I asked what she had learned about listening in her 20-some years as a physician.
“When I was not able to help someone or not able to cure a disease,” she replied, “my personal temperament and way of coping was to talk a lot.
“What I’ve learned is to shut up and listen and be comfortable with silence. Because that allows people who are not talkers to have a place and a space to speak. As the doctor who’s in a position of power, there’s this feeling that taking a medical history is something active — but you need to be an active listener.”
I told her I had seen stark differences among the students. Some, like Ben, seemed to be born doctors. Others appeared to have no grasp of human connection.
“We used to assume,” she said, “that people who went to medical school were all compassionate, were all good listeners — that we just needed to give them the knowledge and they would be good doctors. We now know that’s not the case.
“But we don’t give up on the ones who don’t have it from the beginning. We can give feedback that helps. It won’t make a stiff lab-rat type into a palliative-care oncologist. But it can make a difference.”

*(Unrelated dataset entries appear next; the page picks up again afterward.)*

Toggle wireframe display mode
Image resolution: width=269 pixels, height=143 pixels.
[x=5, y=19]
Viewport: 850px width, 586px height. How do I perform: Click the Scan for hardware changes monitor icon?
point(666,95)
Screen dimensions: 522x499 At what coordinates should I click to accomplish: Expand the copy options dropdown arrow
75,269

Dr. Treadway quietly leaned in the doorway, listening to our conversation. After a few minutes, she said: “There are some doctors who do not view you as a patient. They view you as someone with a heart murmur who they’re going to listen to.”
Then she told a story about a physician who had lectured her second-year medical school class in the 1970s. He described being in intensive care for three weeks with a frightening, potentially fatal condition.

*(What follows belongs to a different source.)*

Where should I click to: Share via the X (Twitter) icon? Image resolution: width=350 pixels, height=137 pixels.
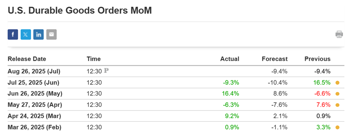click(26, 34)
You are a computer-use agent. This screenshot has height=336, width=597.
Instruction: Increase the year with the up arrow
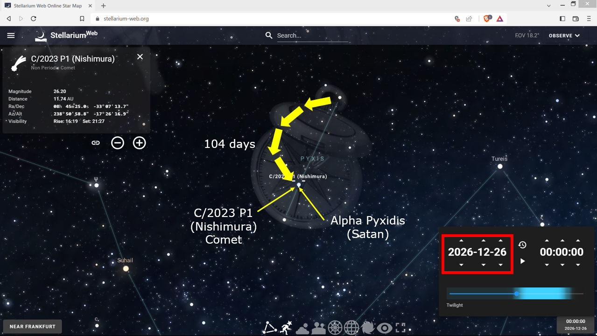[x=461, y=241]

“He told us that one of the things that had surprised him most about being a patient was that every single person he interacted with — be they nurse, resident, senior physician, respiratory tech, physical therapist — it was as though they had a neon sign on their forehead that said either ‘I care’ or ‘I don’t care.’ ”
But what illuminates those neon signs? What are the clues that were so starkly apparent to me, even in second-year medical students?
Perhaps the answer lies in the medical lexicon. Auscultation — listening to heart sounds with a stethoscope — is a required skill. But actually feeling the vibration of a murmur through the chest wall is a rarer proficiency.
The students had just learned the technical term for a heart murmur that a physician can feel: a “thrill.” As any patient knows, the touchstone of a good doctor is the ability to feel one’s heart.